==== Página

Devo começar essa resenha confessando algo: eu tenho uma lista de artistas que eu não sou fã, mas que eu tenho que ver pelo menos uma vez na vida pelo conceito histórico. Algumas vezes, como no Iron Maiden em 2022, eu passo a gostar mais ainda da banda. Em outras, como o Judas Priest em 2010, as coisas simplesmente caminham como começaram, com a banda no mesmo patamar inicial.

O dia 15/10/2024 apresentou para mim a oportunidade de poder ver o número um dessa lista imaginária: um Beatle. O BEATLE.

Para justificar tal posto, bom dizer que os Beatles são o tipo de banda que você pode não gostar, mas não tem o direito de questionar a grandeza. É simplesmente o começo de tudo. Podem não ser os seus heróis, mas é quase certo de que eles sejam os heróis dos seus heróis.

Com essa expectativa cheguei ao Allianz Parque, na Zona Oeste de São Paulo, quase em cima da hora (culpa do trânsito sempre caótico da cidade). Ao entrar no local, me deparei com um dj que estava fazendo o que eu entendi como prova de resistência de reality show: ele estava pegando versões de várias musicas dos Beatles e as reproduzindo com alterações bizarras no seu andamento, velocidade, estilo etc. Confesso que a versão de “Get Back” quase me tirou da disputa, de tão esquisita.

Por volta das 19:45 uma animação de torre com trilha sonora de diversas músicas dos jovens de Liverpool começou no telão, o que parecia significar que o show (previsto para as 20 horas) estava prestes a começar. Mas como o estádio ainda não estava lotado, como era previsto para a data (com ingressos esgotados desde o segundo dia de venda), 30 minutos de atraso para dar tempo para que todos cheguem para a festa.

Às 20:30 a banda entra e Paul já começa com “A Hard Days Night” (do álbum de mesmo nome) e a platéia vai ao delírio. McCartney está revezando a abertura dos shows nessa tour entre essa e “Can’t Buy Me Love”, que deve abrir o show de hoje. Para mim, abriu com a melhor das duas.

========
==== Dados fornecidos

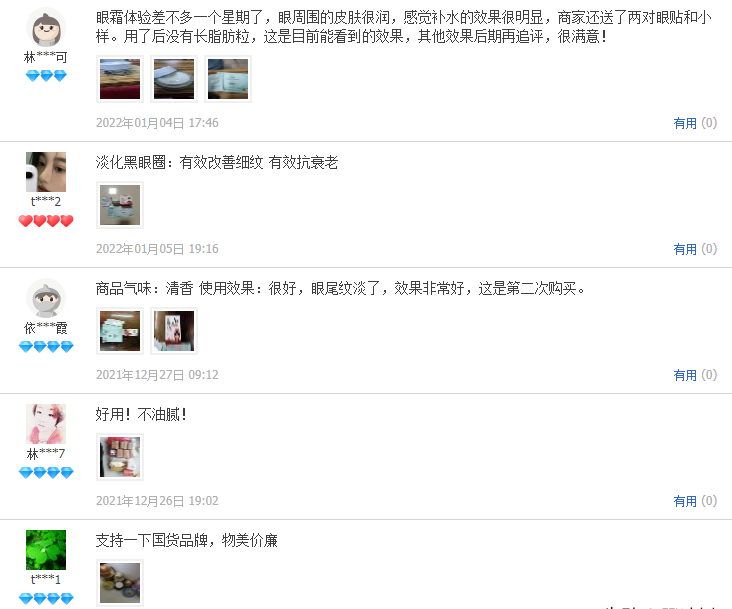Click username 林***7
732x609 pixels.
(x=46, y=454)
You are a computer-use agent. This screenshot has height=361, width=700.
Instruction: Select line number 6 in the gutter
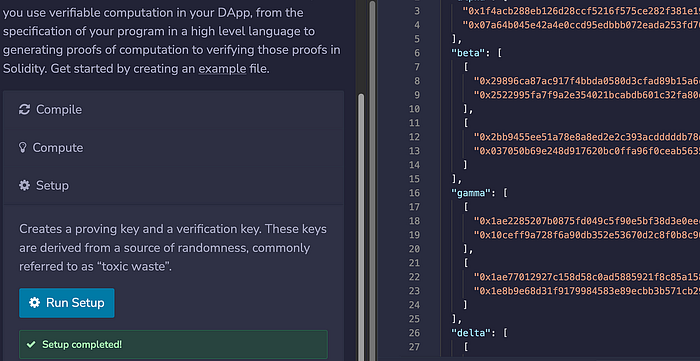point(417,53)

========

Enunciado - Prossiga com a resenha do show de Paul McCartney no Allianz Parque a partir de onde ela para. As entradas não têm nenhuma relação com a resenha.

Resposta -
Aos 82 anos, Sir Paul McCartney era puro carisma. Segurando seu Hofner 500/1, interagia sempre com o público, inclusive em português, quando soltou um “e aí galera”, “o pai ta on”, “ os manos” e outras frases durante as quase três horas de show, todos gritaram.

Lembrando que, como eu disse no começo desse texto, eu não fui criado como fã dos Beatles, devo confessar que a primeira metade do show foi algo que eu esperava, um ótimo show de um ótimo músico. Ponto. Tiveram músicas que certamente todo mundo conhece como “Drive My Car”, “Gettin Better”, My Valentine” e “Love me Do” mescladas com outras que eu particularmente gostei bastante, mas não era algo que eu já tinha escutado.

Eis que um momento em especial virou todo o jogo. Quando uma plataforma no meio do palco sobe e temos apenas Paul, o homem, no palco com um violão, apenas, os primeiros acordes de “Blackbird” me fizeram mensurar o que de fato meus olhos estavam presenciando. Como uma espécie de divindade, fazendo o simples que parecia impossível ser feito. 

Na sequência, “Here Today” com fotos de John Lennon aparecendo no telão, enquanto Paul cantava me pegaram em cheio e eu simplesmente chorei. Mesmo não tendo em minha vida o hábito de ver a dupla Lennon e McCartney juntas nos álbuns e vídeos por aí, eu chorei como se passasse a entender ali o que significou essa dupla na história.

Em seguida, “Now and Then”, última música lançada pelos Beatles (composta com a ajuda de inteligência artificial) começou a ser tocada e o que se viu foi um mar de lágrimas tomando conta do Allianz. Momento mais que emocionante, já que essa é a primeira passagem de McCartney pelo Brasil depois do lançamento da faixa.

O Beatle não parou um minuto de interagir com a platéia. Seja conversando em português e inglês ou apenas fazendo poses (qualquer pose devida e merecidamente ovacionada, bom que se diga), e parecia satisfeito com a troca de interação com todos.

Na sequência veio uma avalanche de hits como “Lady Madonna”, “Something”, “Ob-La-Di, Ob-La-Da” e “Get Back”, além de “Jet” e “Band on the Run” do Wings. Para finalizar a primeira parte do show, Paul se acomoda em seu piano e toca a trinca sagrada: “Let It Be”, “Live and Let Die” e “Hey Jude”. Eu vou ter que pedir desculpas a você, caro amigo e amiga que está lendo essa resenha até agora, mas o sentimento de ver essas três músicas tocadas na sequência não se explica. Não porque não se quer, mas porque não se pode. E assim a banda agradece ao público e sai de cena.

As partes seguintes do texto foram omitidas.